Could you please reproduce every record below exactly, leaving out the pictures?

──────── Input records ────────

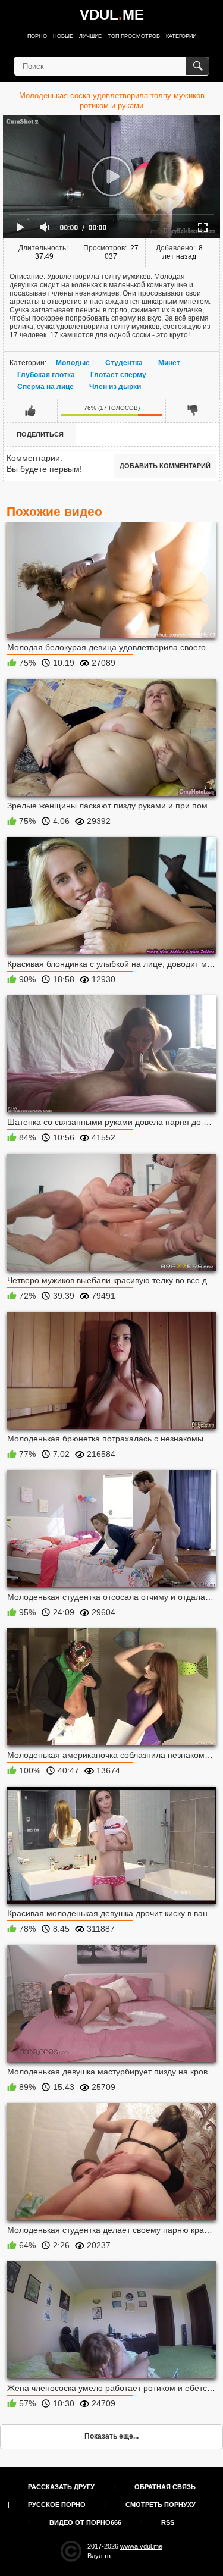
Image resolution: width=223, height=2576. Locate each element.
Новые (63, 36)
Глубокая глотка (46, 375)
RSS (167, 2522)
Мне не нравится (192, 410)
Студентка (124, 363)
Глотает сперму (118, 375)
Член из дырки (115, 387)
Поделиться (40, 434)
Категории (181, 36)
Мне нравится (31, 410)
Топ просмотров (134, 36)
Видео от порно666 (85, 2522)
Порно (37, 36)
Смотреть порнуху (160, 2504)
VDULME (112, 15)
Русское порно (57, 2504)
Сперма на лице (45, 387)
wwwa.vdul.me (141, 2546)
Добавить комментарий (165, 465)
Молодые (73, 363)
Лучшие (90, 36)
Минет (169, 363)
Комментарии (33, 458)
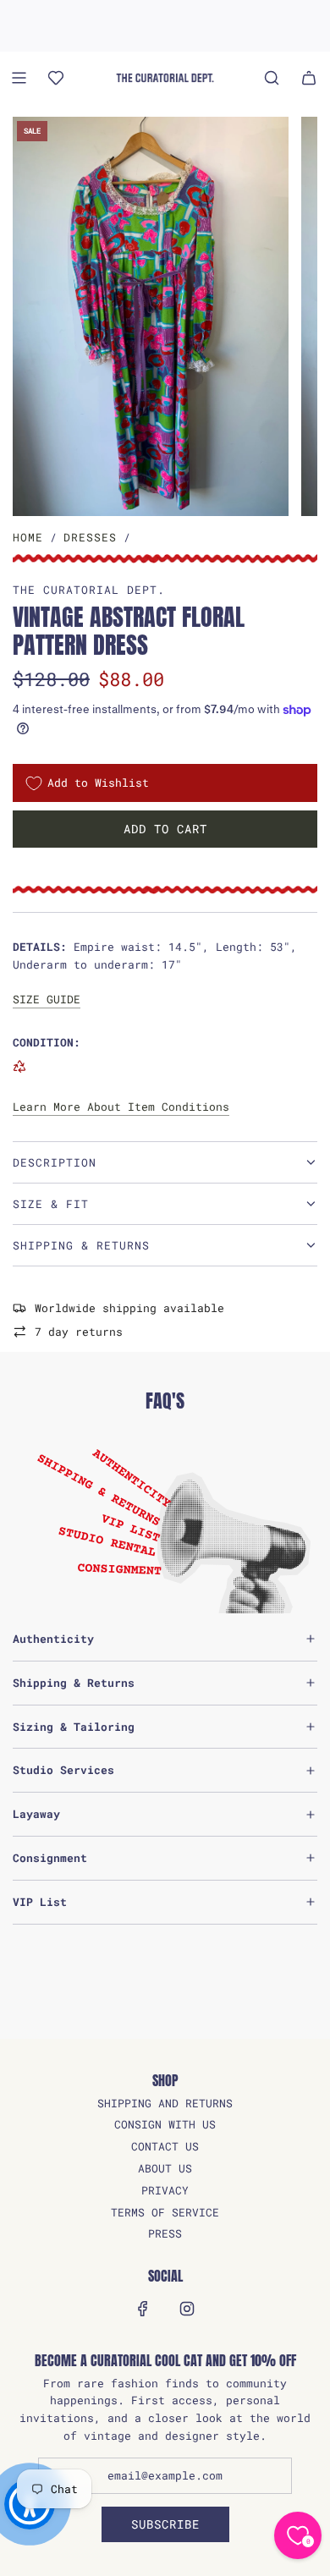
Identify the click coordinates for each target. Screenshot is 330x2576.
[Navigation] (18, 77)
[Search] (271, 77)
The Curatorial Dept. (89, 589)
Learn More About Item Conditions (121, 1106)
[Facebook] (143, 2308)
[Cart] (308, 77)
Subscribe (165, 2524)
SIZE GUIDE (46, 999)
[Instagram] (187, 2308)
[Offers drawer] (55, 77)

────────

> **Solution to the problem**
Image resolution: width=223, height=2576. Locate each element.
Новые (63, 36)
Глубокая глотка (46, 375)
RSS (167, 2522)
Мне не нравится (192, 410)
Студентка (124, 363)
Глотает сперму (118, 375)
Член из дырки (115, 387)
Поделиться (40, 434)
Категории (181, 36)
Мне нравится (31, 410)
Топ просмотров (134, 36)
Видео от порно666 (85, 2522)
Порно (37, 36)
Смотреть порнуху (160, 2504)
VDULME (112, 15)
Русское порно (57, 2504)
Сперма на лице (45, 387)
wwwa.vdul.me (141, 2546)
Добавить комментарий (165, 465)
Молодые (73, 363)
Лучшие (90, 36)
Минет (169, 363)
Комментарии (33, 458)
Identify the click coordinates for each target. Screenshot is 330x2576.
[Navigation] (18, 77)
[Search] (271, 77)
The Curatorial Dept. (89, 589)
Learn More About Item Conditions (121, 1106)
[Facebook] (143, 2308)
[Cart] (308, 77)
Subscribe (165, 2524)
SIZE GUIDE (46, 999)
[Instagram] (187, 2308)
[Offers drawer] (55, 77)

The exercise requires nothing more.